### EXERCISE DETAILS
Give the entries from the beginning through the line containing "[x=352, y=405]", inclusive, as a numbered list. Omit any blank lines.

### Word and element pointing entries
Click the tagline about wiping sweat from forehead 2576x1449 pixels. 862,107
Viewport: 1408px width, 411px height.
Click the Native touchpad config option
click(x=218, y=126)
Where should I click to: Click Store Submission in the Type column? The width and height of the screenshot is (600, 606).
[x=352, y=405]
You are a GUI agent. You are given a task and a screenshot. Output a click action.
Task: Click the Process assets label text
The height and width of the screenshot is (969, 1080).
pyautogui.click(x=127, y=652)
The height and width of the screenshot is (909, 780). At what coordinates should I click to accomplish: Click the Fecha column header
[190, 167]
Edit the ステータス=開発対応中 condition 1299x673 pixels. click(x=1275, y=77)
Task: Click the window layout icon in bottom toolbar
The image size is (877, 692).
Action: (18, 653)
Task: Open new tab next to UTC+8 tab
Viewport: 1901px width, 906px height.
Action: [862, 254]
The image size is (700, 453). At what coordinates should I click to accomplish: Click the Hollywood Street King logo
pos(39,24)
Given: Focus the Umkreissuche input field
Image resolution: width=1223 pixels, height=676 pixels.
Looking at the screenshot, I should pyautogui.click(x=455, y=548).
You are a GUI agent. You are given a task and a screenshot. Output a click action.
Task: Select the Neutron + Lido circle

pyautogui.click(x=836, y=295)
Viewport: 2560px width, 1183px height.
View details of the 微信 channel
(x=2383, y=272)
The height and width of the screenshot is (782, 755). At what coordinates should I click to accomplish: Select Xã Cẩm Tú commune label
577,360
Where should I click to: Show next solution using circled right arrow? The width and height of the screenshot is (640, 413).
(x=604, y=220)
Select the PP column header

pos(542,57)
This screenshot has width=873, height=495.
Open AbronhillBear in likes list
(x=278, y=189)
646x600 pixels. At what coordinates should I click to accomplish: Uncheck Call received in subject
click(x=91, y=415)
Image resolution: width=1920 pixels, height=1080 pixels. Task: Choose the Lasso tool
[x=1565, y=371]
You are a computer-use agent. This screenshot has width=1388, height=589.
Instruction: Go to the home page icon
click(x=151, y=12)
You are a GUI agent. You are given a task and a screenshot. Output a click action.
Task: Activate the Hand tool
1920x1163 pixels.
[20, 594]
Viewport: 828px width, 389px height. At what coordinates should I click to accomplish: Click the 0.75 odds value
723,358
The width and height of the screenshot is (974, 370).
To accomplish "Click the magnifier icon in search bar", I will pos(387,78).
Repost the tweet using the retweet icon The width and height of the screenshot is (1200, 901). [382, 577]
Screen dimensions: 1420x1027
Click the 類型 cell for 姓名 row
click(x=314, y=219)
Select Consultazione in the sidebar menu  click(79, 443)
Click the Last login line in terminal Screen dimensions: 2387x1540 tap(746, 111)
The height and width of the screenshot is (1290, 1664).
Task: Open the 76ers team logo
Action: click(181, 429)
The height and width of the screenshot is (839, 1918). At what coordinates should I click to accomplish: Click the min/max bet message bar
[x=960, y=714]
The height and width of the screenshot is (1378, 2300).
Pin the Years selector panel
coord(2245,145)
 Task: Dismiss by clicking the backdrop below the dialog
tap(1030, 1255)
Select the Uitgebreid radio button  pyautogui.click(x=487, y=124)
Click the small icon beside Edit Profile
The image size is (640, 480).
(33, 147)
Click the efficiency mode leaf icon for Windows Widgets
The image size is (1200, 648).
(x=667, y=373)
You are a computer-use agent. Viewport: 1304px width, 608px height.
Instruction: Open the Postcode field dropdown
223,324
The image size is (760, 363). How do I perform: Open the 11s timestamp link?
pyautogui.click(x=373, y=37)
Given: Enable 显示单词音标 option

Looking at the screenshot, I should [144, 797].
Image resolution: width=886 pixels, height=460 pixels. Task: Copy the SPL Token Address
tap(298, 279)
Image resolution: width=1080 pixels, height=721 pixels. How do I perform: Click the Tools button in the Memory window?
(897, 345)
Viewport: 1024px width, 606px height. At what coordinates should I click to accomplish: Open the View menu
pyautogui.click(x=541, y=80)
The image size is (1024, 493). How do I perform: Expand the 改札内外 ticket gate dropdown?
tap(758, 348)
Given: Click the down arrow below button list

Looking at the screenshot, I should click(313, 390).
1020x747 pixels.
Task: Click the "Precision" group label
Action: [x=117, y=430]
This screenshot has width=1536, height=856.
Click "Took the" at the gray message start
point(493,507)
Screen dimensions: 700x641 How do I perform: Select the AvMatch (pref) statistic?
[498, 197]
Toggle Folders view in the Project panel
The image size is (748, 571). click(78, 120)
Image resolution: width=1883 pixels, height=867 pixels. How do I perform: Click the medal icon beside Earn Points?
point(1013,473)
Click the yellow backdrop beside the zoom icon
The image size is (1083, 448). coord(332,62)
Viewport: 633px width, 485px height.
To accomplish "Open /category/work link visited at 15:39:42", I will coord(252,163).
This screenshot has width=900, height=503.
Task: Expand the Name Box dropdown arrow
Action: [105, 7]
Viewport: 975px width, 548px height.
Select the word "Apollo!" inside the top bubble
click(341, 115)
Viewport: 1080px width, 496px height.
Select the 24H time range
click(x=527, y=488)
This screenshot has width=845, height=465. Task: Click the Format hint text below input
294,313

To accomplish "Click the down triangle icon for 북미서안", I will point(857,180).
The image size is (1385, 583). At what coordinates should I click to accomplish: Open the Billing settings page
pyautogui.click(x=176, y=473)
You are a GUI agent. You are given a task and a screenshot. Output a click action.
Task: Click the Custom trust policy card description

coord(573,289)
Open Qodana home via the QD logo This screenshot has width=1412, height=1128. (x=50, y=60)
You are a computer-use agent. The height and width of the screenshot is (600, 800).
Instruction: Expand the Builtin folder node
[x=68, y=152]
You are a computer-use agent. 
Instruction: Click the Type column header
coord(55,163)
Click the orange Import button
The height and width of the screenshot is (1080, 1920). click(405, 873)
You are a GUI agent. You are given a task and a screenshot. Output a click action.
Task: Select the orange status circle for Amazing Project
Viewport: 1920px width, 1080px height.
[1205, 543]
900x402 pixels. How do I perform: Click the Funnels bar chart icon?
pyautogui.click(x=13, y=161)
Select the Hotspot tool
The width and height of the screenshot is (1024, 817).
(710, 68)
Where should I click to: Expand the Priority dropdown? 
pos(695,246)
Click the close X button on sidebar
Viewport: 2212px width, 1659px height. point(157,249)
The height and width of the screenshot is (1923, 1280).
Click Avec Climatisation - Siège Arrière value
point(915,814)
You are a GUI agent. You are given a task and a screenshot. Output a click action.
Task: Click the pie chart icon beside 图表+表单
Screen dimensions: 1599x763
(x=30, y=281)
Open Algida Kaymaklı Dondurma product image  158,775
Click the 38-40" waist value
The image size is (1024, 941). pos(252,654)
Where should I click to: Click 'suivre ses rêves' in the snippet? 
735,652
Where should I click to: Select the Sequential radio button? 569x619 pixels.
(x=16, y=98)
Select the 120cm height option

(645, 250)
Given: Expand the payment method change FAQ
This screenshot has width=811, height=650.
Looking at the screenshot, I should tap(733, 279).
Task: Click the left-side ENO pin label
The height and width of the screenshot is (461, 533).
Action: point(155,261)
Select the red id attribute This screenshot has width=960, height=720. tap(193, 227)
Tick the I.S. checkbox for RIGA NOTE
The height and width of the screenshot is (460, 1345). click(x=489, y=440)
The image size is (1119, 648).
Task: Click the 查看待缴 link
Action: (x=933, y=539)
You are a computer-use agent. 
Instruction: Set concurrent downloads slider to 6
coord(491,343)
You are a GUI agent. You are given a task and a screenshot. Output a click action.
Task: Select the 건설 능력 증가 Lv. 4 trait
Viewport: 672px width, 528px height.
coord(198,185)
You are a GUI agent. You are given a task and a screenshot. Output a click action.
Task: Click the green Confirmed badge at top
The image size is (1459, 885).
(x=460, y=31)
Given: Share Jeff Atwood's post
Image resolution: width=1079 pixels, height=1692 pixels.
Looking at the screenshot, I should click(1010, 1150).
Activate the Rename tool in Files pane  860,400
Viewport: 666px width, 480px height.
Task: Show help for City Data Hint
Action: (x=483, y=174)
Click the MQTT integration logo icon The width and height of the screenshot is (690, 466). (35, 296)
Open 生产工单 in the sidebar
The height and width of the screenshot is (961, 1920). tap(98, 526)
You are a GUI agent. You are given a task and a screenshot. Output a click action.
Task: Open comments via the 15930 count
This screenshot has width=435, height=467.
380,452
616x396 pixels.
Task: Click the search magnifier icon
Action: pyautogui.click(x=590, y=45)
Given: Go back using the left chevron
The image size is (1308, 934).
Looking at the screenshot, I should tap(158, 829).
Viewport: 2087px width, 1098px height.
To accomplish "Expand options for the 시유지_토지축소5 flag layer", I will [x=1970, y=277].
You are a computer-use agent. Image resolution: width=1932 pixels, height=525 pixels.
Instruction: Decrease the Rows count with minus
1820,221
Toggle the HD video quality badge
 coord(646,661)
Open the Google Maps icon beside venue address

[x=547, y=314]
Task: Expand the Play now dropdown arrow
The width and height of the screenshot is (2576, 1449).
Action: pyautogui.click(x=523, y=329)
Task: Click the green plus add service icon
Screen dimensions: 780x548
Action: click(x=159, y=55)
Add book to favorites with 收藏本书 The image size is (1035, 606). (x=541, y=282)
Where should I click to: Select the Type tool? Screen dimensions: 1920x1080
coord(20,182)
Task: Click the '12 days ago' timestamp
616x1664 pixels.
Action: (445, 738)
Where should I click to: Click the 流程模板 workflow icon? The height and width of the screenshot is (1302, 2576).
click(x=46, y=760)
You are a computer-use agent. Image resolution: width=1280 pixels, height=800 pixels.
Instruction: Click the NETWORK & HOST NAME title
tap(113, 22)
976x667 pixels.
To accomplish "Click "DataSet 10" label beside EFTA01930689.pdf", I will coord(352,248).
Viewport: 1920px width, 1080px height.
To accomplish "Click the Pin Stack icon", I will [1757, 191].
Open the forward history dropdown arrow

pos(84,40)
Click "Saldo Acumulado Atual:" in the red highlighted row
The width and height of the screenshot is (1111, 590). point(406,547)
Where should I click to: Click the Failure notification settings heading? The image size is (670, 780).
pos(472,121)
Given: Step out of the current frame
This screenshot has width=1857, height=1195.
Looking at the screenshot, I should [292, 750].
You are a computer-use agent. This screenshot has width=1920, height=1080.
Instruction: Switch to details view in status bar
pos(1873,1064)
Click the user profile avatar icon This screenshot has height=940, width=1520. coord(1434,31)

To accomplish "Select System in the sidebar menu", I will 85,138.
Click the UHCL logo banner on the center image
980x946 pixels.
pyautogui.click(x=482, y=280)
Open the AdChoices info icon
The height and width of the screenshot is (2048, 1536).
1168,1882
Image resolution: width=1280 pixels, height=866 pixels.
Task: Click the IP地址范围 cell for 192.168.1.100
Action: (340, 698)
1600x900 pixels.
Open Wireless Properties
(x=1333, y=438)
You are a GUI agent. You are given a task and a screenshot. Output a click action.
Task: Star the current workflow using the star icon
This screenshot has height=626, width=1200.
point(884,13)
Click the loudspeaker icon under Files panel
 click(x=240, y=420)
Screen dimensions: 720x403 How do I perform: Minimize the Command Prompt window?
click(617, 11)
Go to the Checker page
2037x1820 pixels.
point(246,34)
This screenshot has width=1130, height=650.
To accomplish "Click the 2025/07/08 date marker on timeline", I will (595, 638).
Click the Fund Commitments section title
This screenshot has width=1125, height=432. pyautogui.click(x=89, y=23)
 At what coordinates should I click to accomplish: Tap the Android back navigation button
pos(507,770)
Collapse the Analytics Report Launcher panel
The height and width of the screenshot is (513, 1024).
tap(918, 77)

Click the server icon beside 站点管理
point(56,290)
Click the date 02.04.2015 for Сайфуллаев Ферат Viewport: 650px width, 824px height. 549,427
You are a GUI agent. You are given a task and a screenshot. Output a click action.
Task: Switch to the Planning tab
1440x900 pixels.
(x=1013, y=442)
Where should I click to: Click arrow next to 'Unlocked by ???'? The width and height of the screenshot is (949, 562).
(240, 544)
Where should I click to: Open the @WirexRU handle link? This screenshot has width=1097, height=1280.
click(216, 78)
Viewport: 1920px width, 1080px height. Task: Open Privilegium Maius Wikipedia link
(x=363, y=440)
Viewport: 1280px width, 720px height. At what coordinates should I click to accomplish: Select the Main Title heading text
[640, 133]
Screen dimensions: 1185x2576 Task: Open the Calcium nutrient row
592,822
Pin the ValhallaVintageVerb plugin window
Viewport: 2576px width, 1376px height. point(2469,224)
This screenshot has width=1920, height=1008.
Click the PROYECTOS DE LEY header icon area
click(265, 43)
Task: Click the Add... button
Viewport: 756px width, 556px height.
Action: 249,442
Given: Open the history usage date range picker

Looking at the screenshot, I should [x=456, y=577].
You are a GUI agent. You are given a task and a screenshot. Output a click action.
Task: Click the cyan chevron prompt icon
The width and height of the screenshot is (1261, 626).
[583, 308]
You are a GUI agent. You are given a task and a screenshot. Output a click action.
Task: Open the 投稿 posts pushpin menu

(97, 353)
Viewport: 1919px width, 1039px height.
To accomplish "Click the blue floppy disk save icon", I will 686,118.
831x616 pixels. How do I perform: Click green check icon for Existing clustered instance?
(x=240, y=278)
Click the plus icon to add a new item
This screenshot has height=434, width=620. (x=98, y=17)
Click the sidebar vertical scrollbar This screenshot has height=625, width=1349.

### FINAL RESULT
1. Click the tagline about wiping sweat from forehead 2576x1449 pixels. 862,107
2. Viewport: 1408px width, 411px height.
3. Click the Native touchpad config option
4. click(x=218, y=126)
5. Where should I click to: Click Store Submission in the Type column? The width and height of the screenshot is (600, 606).
6. [x=352, y=405]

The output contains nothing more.